I'd be OK to go with a #pragma warning disable here, since you should now what you're doing in these rare cases. I actually have had two false positives.

One is in the tests for a float-like struct like C. I corrected the C to float comparison by casting the float variable to C. This makes the test better understandable, since it now tests only the comparison. I can test the conversion in another place.

The other is at a place where I have an IList of values which are all of type float, or a custom float-like struct. I don't know which type it is at compile time. This was just the most convenient way to implement it. In this case, I can circumvent the complaint by declaring the variable corresponding with ox above as IComparable. I also feel that this is an improvement to the test. It's more readable if the constraint argument is IComparable at compile-time. After all, the constraint test does no magic with the two objects, but uses the IComparable interface to do its work.

Based on these occurrences, I'd vote for leaving the rule as it is, but please lower the severity to Warning. For both cases, I could improve them. But I wouldn't say these were defects, as I'd interpret the Error severity.

manfred-brands commented 3 years ago

I noticed that the code cannot handle type parameter constraints (I will fix that):

public static void GreaterOrEqual<T>(T value, T threshold, string? message = null)
    where T : notnull, IComparable<T>
{
    if (value.CompareTo(threshold) < 0)
    {
        Assert.That(value, Is.GreaterThanOrEqualTo(threshold), message);
    }
}
manfred-brands commented 3 years ago

@chm-tm Your first use case "Assert.That(y, Is.GreaterThan(x))" works in nunit (by chance), but is not in the spirit of IComparable which states:

Compares the current instance with another object of the same type

The interface definition even states that the implementation should throw an ArgumentException

obj is not the same type as this instance.

As x is not the same types as y this is explicitly flagged as wrong by the analyzer. One could say your implementation is too flexible. Note that this will not trigger the implicit operator as float matches object. It would be better if your classes would implement IComparable<float> instead of the object version.

The second use case "Assert.That(x, Is.LessThan(y))" fails when running in actual nunit. It eventually runs Single.CompareTo(Object) which fails with an ArgumentException because y is not a float.

It triggers this code in NunitComparer.Compare:

if (x is IComparable)
    return ((IComparable)x).CompareTo(y);

@Dreamescaper I am reluctant to have a fallback for object as the idea of the analyzers is to write better code and dropping down to object and assuming that the object implements IComparable is not right. By forcing you to declare the variable as IComparable you should get a compile time (or runtime cast exception).

chm-tm commented 3 years ago

Thanks for your investigation. After having read it, I'm OK with the analyzer and its severity regarding the use case "Assert.That(x, Is.LessThan(y))".

I'd also leave the current implementation in case of objects.
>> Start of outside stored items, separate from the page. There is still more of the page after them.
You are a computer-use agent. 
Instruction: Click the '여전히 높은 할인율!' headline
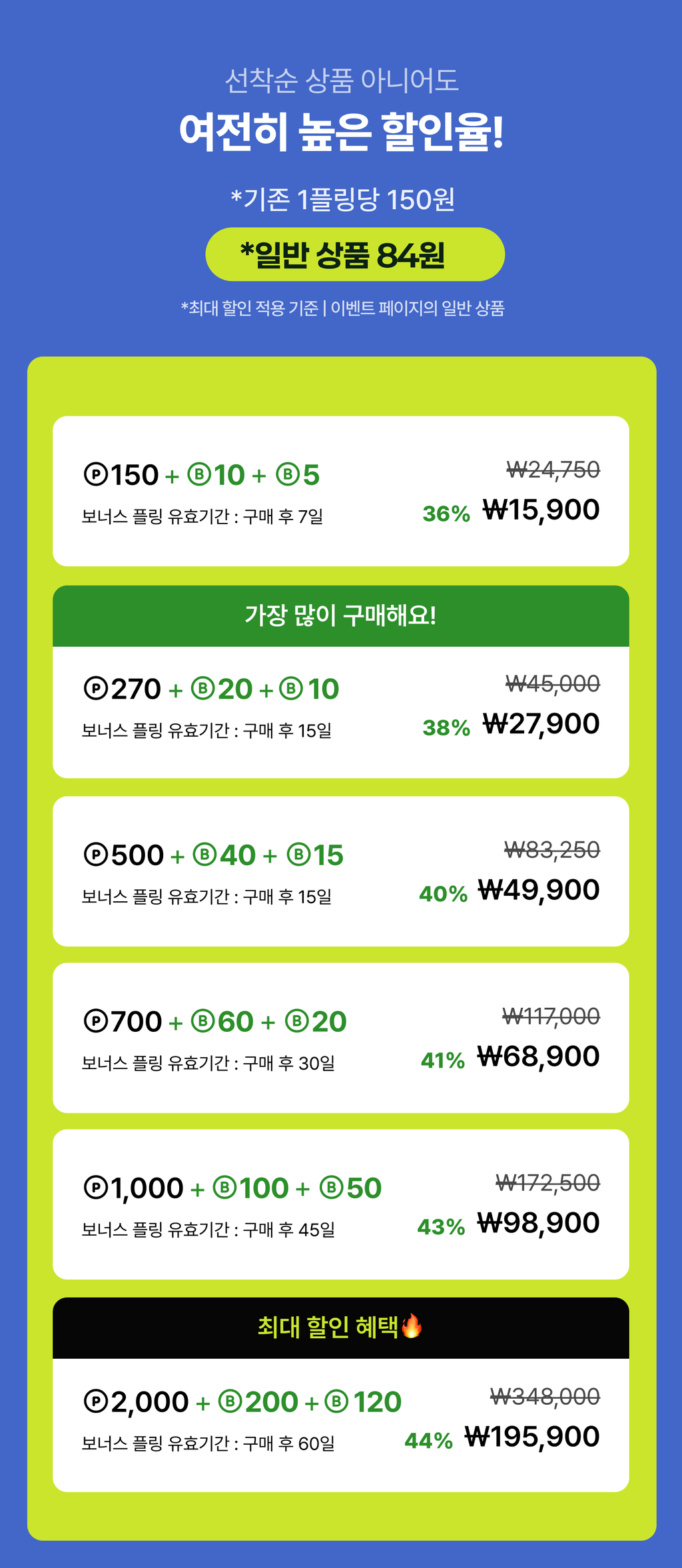[341, 131]
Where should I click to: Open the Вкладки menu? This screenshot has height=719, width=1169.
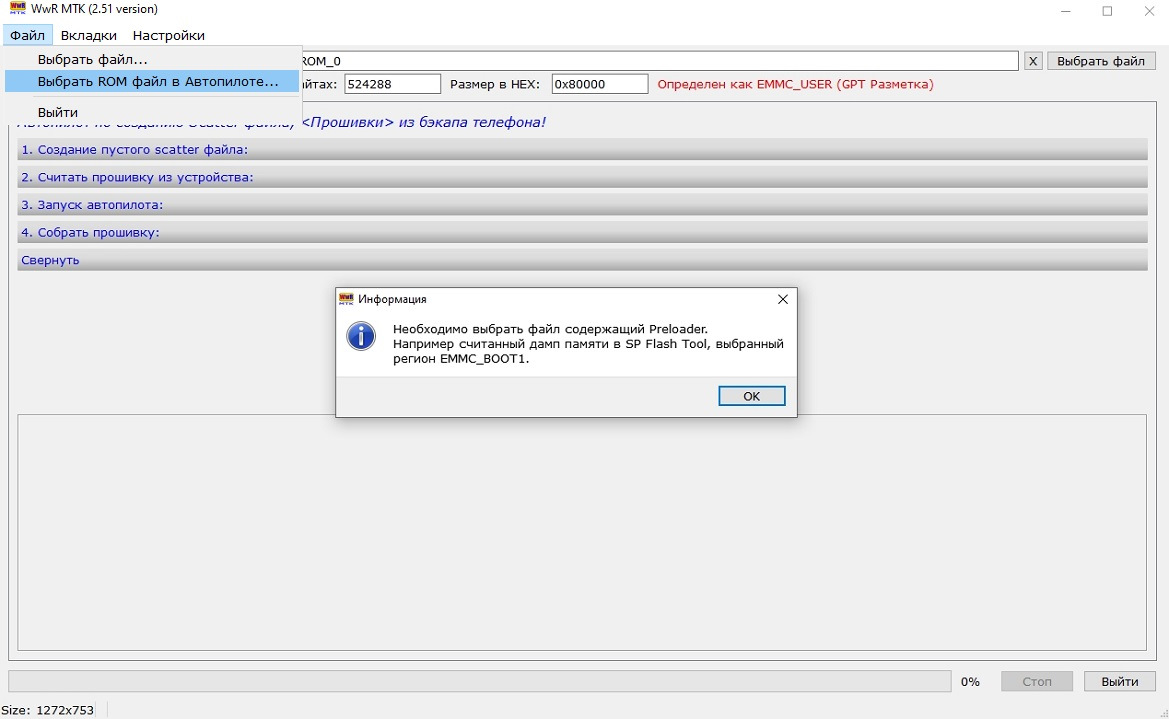pos(89,35)
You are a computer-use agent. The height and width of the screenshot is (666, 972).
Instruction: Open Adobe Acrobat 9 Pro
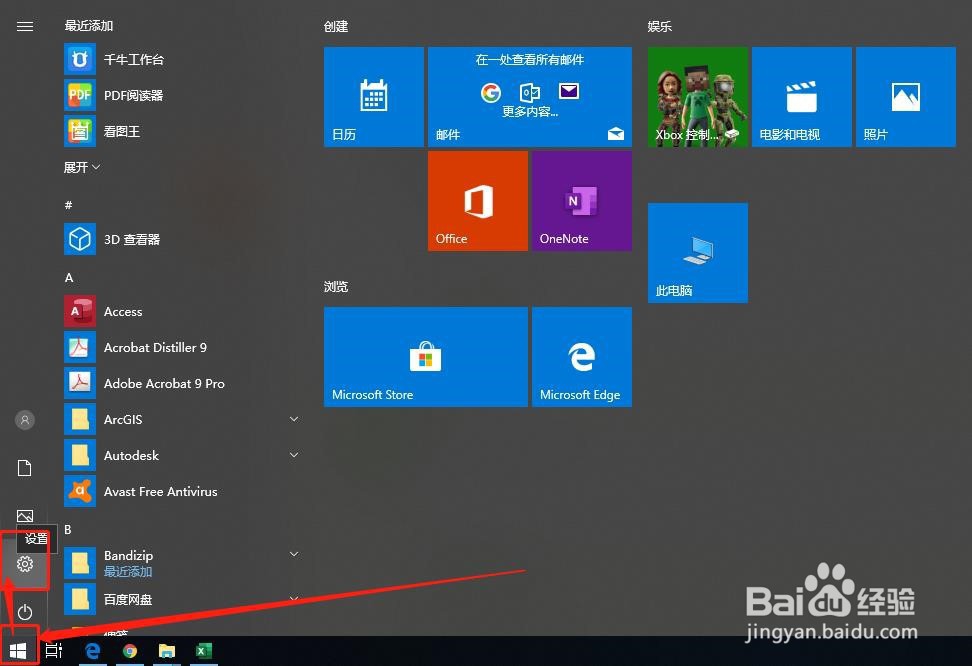tap(164, 383)
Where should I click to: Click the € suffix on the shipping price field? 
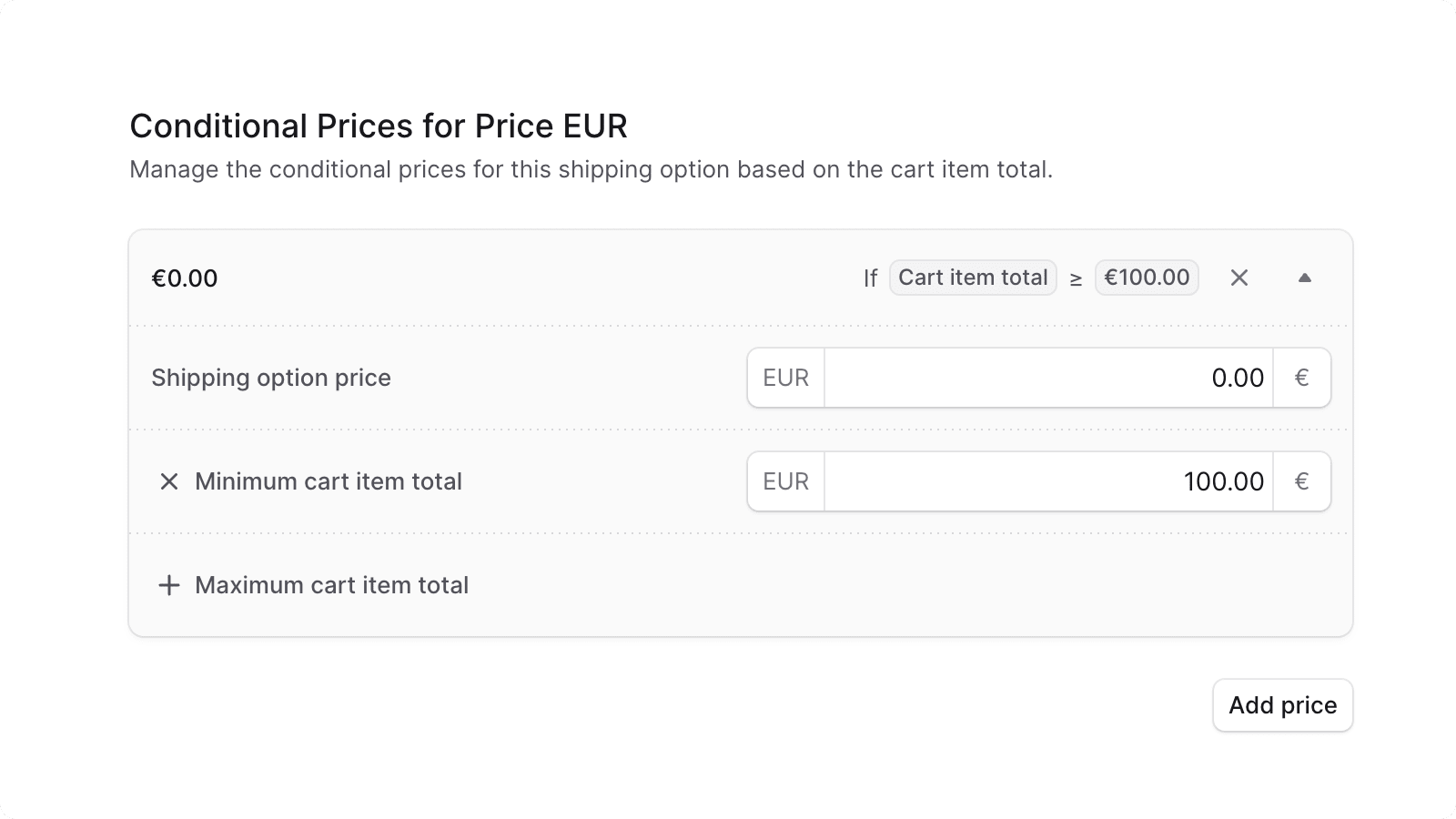1302,377
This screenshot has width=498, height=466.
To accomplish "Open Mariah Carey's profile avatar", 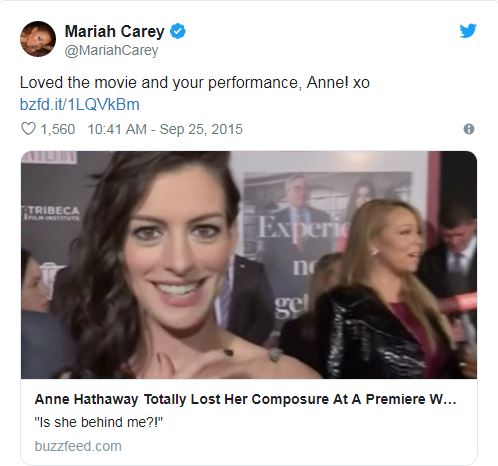I will [x=38, y=39].
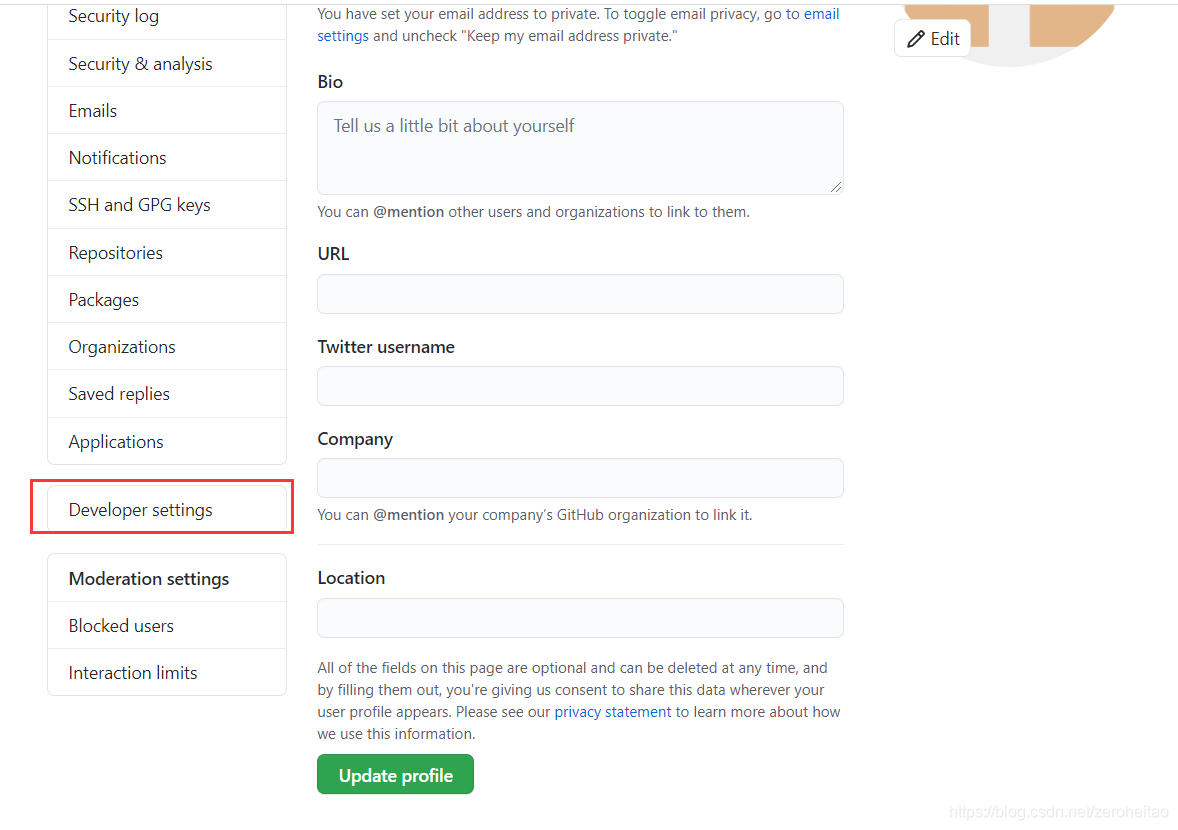Click the Edit button on profile picture
Viewport: 1178px width, 830px height.
(932, 38)
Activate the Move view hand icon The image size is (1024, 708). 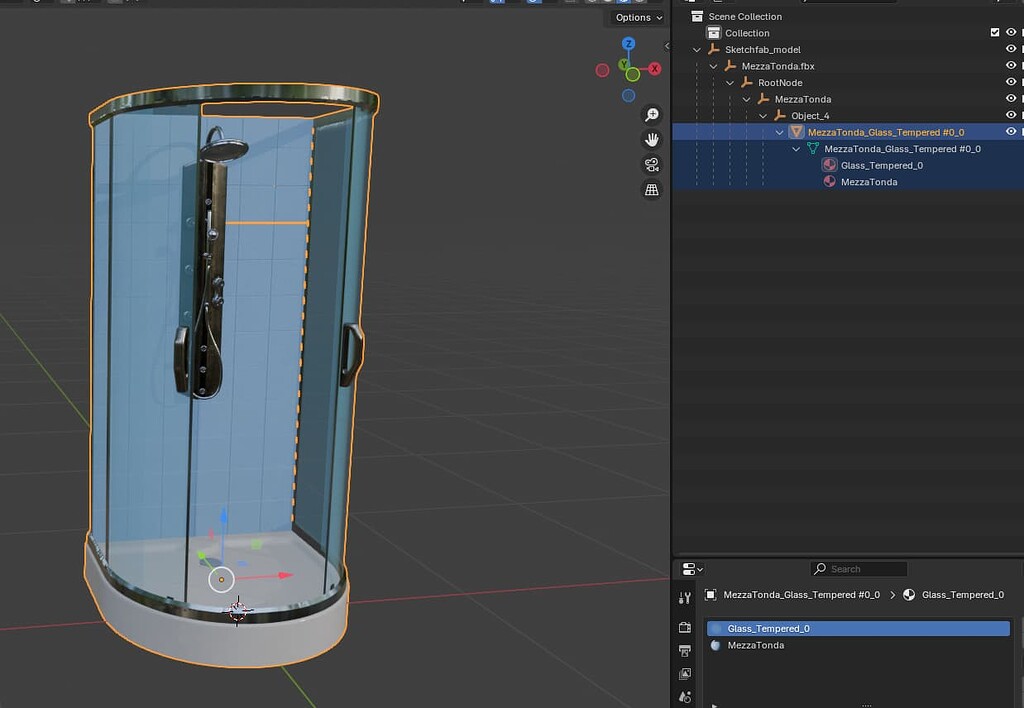(x=651, y=139)
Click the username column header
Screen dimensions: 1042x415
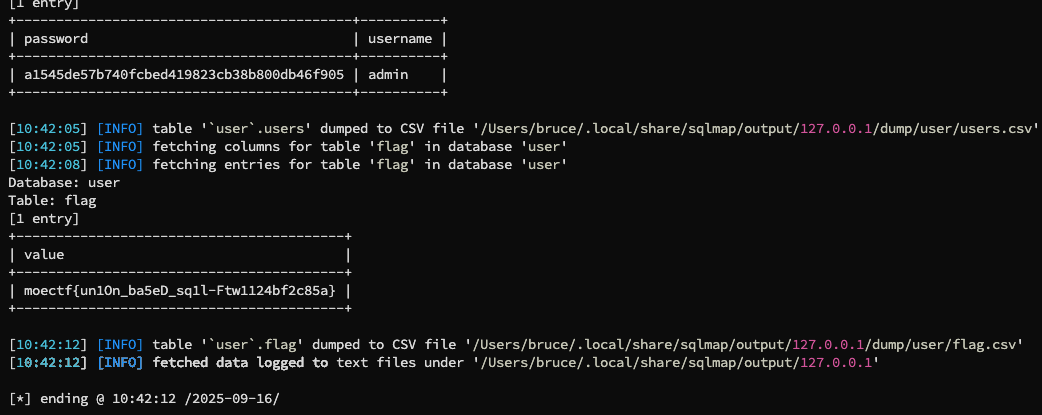[400, 39]
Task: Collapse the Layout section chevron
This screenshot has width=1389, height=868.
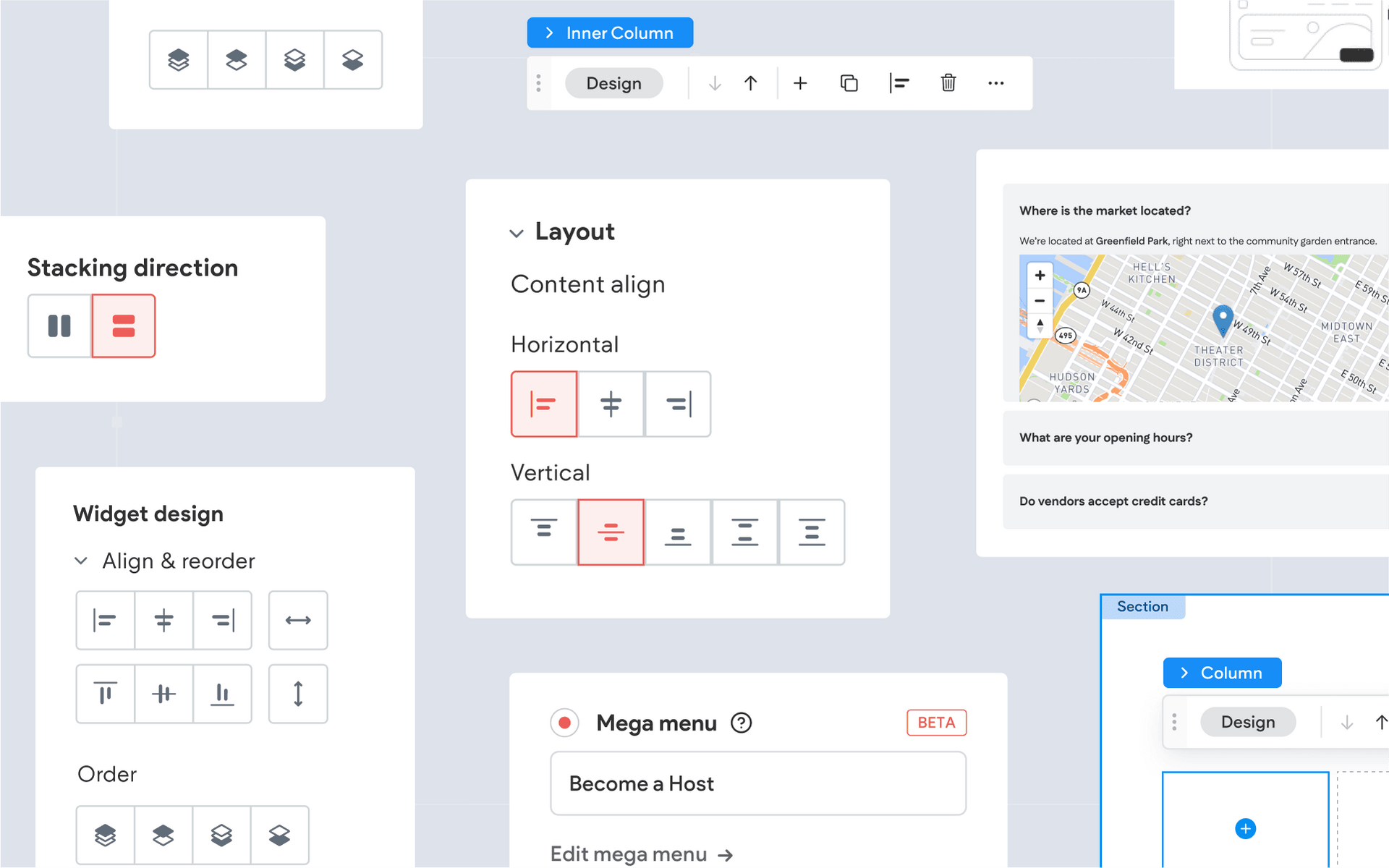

Though I previously voted for lowering the severity to warning by default, the code is certainly more readable with an extra IComparable cast or declaration, if needed, than with a #pragma adornment. Splitting the analyzer into two in order to have different severity isn't worth the effort either.

It would be great to reflect some of the insights of this thread in the NUnit2041 documentation.

Dreamescaper commented 3 years ago

@manfred-brands Considering that this diagnostic has Error severity, I don't agree that its aim is to write better code - it is to block invalid code. And we have no ability to determine whether code is valid or not in case of object arguments.

mikkelbu commented 3 years ago

Sorry for the lack of activity, but I've been (too) busy the last month. On the question of whether we should report an error when comparing object arguments, then I agree with @Dreamescaper and think it makes sense to special case this situation, as we have no knowledge about the runtime behaviour.

I'll see if I can get some of the content of this issue into the NUnit2041 documentation.

manfred-brands commented 3 years ago

I actually just made time to address this, like @mikkelbu I was too busy.